## Work order
Wherever a picture appears, skip it and retype the rest of the data exactly.

(Data in this exercise)

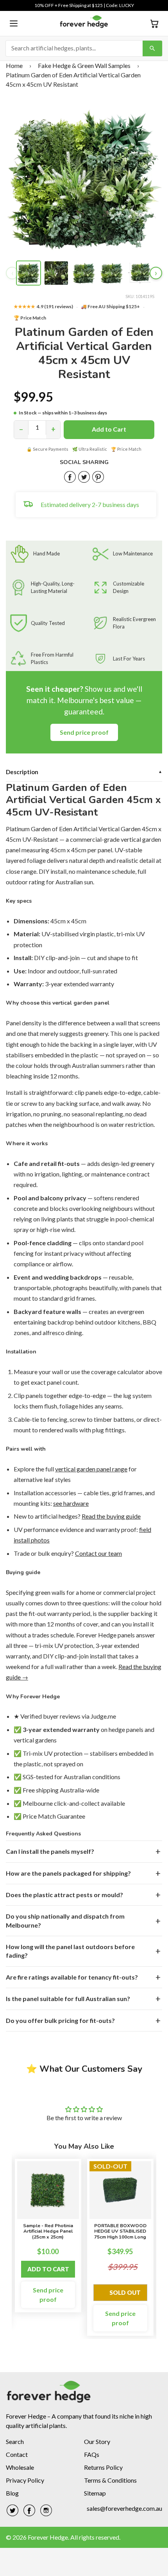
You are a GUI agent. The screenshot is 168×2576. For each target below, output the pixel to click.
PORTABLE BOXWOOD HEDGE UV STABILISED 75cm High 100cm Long (120, 2231)
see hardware (71, 1503)
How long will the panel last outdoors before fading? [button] (70, 1951)
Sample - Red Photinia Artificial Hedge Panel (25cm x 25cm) (48, 2231)
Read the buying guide (111, 1516)
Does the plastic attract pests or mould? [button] (64, 1894)
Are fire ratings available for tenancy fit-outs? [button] (72, 1977)
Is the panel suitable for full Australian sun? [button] (68, 1998)
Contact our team (98, 1553)
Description (84, 771)
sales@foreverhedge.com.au (124, 2508)
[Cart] (154, 23)
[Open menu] (13, 23)
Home (14, 65)
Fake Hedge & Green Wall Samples (84, 65)
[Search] (152, 48)
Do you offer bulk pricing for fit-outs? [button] (60, 2020)
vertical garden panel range (91, 1469)
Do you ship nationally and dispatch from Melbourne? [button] (65, 1920)
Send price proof (84, 732)
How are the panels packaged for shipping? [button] (68, 1873)
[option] (48, 2236)
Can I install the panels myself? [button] (50, 1851)
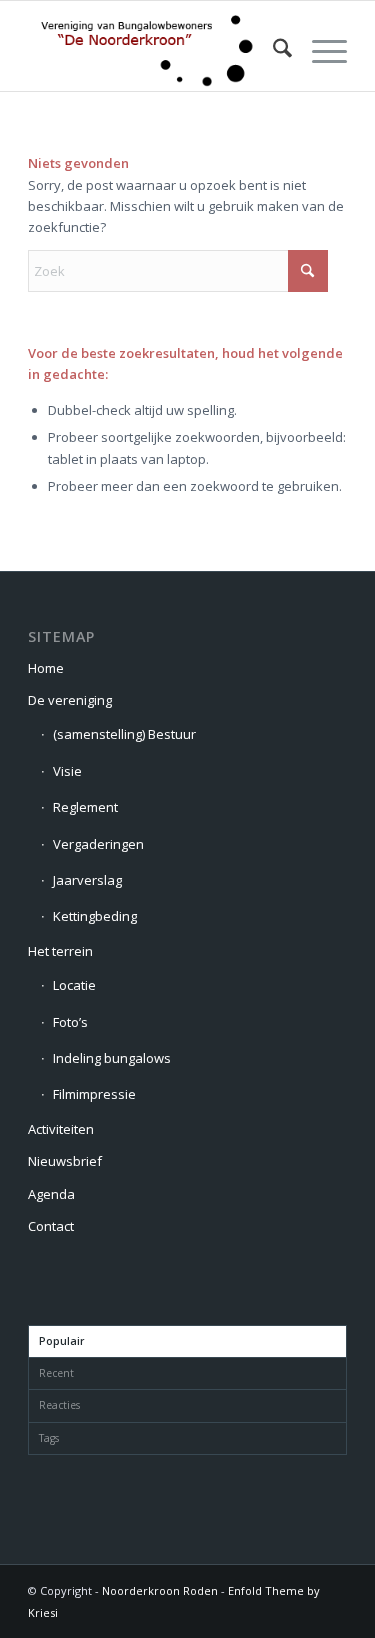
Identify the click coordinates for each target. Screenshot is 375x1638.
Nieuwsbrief (65, 1161)
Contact (51, 1226)
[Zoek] (272, 51)
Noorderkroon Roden (160, 1590)
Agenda (51, 1194)
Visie (67, 771)
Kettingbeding (95, 916)
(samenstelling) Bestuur (124, 734)
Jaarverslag (87, 880)
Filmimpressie (94, 1094)
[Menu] (319, 51)
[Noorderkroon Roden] (155, 51)
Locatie (74, 985)
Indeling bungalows (112, 1058)
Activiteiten (61, 1129)
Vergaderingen (98, 844)
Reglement (85, 807)
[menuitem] (272, 51)
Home (46, 668)
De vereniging (70, 700)
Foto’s (70, 1022)
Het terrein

(End Data in this exercise)

## Written response
You are a GUI agent. The screenshot is 168×2576. For each target below, output the pixel to click.
PORTABLE BOXWOOD HEDGE UV STABILISED 75cm High 100cm Long (120, 2231)
see hardware (71, 1503)
How long will the panel last outdoors before fading? [button] (70, 1951)
Sample - Red Photinia Artificial Hedge Panel (25cm x 25cm) (48, 2231)
Read the buying guide (111, 1516)
Does the plastic attract pests or mould? [button] (64, 1894)
Are fire ratings available for tenancy fit-outs? [button] (72, 1977)
Is the panel suitable for full Australian sun? [button] (68, 1998)
Contact our team (98, 1553)
Description (84, 771)
sales@foreverhedge.com.au (124, 2508)
[Cart] (154, 23)
[Open menu] (13, 23)
Home (14, 65)
Fake Hedge & Green Wall Samples (84, 65)
[Search] (152, 48)
Do you offer bulk pricing for fit-outs? [button] (60, 2020)
vertical garden panel range (91, 1469)
Do you ship nationally and dispatch from Melbourne? [button] (65, 1920)
Send price proof (84, 732)
How are the panels packaged for shipping? [button] (68, 1873)
[option] (48, 2236)
Can I install the panels myself? [button] (50, 1851)
Identify the click coordinates for each target. Screenshot is 375x1638.
Nieuwsbrief (65, 1161)
Contact (51, 1226)
[Zoek] (272, 51)
Noorderkroon Roden (160, 1590)
Agenda (51, 1194)
Visie (67, 771)
Kettingbeding (95, 916)
(samenstelling) Bestuur (124, 734)
Jaarverslag (87, 880)
Filmimpressie (94, 1094)
[Menu] (319, 51)
[Noorderkroon Roden] (155, 51)
Locatie (74, 985)
Indeling bungalows (112, 1058)
Activiteiten (61, 1129)
Vergaderingen (98, 844)
Reglement (85, 807)
[menuitem] (272, 51)
Home (46, 668)
De vereniging (70, 700)
Foto’s (70, 1022)
Het terrein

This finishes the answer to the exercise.